The current review aims to compare the outcomes of anterior cruciate ligament (ACL) reconstruction in the female population after patellar-tendon-bone and hamstring grafts. The review was conducted using the Preferred Reporting Items for Systematic Reviews and Meta-Analyses guidelines. All original randomized controlled trials and prospective cohort studies that compared clinical outcomes after female ACL reconstruction using hamstring versus patellar-tendon-bone grafts were included. All clinical outcomes reported by three or more studies were included. Fifteen publications, with 948 female patients, were included. Most outcomes were reported to have no significant graft differences by all studies that reported the outcome. These included all the outcomes for objective knee scores (International Knee Documentation Committee [IKDC] objective knee score), neuromuscular testing (quadriceps strength, hamstring strength, and single hop test), graft rupture or failure, and subjective knee scores (Lysholm score and IKDC subjective knee score). The pivot shift test, flexion deficit, and presence of crepitus were also reported to have no significant graft differences by all studies. Some studies reported a significant difference in anteroposterior laxity (Lachman's test and instrumented laxity), range of motion deficits (extension deficit), and sports and activity level (Tegner score). However, these statistically significant differences were noted to be clinically insignificant due to the normal population variation or standard error of measurement of these tools of evaluation. Patients reconstructed with patellar-tendon-bone grafts have a higher risk of kneeling pain. There was no significant difference in the incidence of crepitus. Most of the outcomes following female ACL reconstructions showed no clinically and statistically significant difference when either patellar-tendon-bone or hamstring autograft was used. These included outcomes for anteroposterior laxity, objective knee scores, neuromuscular testing, graft rupture or failure, subjective knee scores, sports and activity level, and crepitus. This a level II study.

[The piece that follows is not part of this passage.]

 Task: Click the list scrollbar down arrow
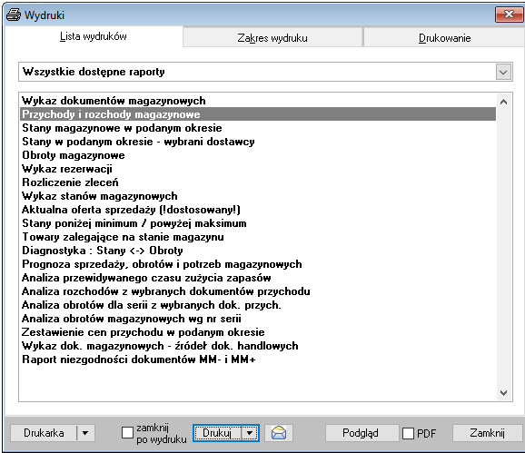click(503, 392)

本综述旨在比较女性人群中髌腱-骨移植与腘绳肌移植后前交叉韧带(ACL)重建的结果。本综述按照系统评价和Meta分析的首选报告项目指南进行。纳入了所有比较女性ACL重建中使用腘绳肌移植与髌腱-骨移植后临床结果的原始随机对照试验和前瞻性队列研究。纳入了三项或更多研究报告的所有临床结果。共纳入15篇出版物,涉及948例女性患者。大多数结果在所有报告该结果的研究中均显示移植之间无显著差异。这些结果包括客观膝关节评分(国际膝关节文献委员会[IKDC]客观膝关节评分)、神经肌肉测试(股四头肌力量、腘绳肌力量和单跳测试)、移植破裂或失败以及主观膝关节评分(Lysholm评分和IKDC主观膝关节评分)的所有结果。所有研究还报告,轴移试验、屈曲受限和弹响的存在在移植之间也无显著差异。一些研究报告在前后向松弛度(Lachman试验和仪器测量的松弛度)、活动范围受限(伸展受限)以及运动和活动水平(Tegner评分)方面存在显著差异。然而,由于这些评估工具的正常人群变异或测量标准误差,这些统计学上的显著差异在临床上并无意义。接受髌腱-骨移植重建的患者出现跪痛的风险更高。弹响的发生率无显著差异。女性ACL重建后,使用髌腱-骨或腘绳肌自体移植时,大多数结果在临床和统计学上均无显著差异。这些结果包括前后向松弛度、客观膝关节评分、神经肌肉测试、移植破裂或失败、主观膝关节评分、运动和活动水平以及弹响。这是一项II级研究。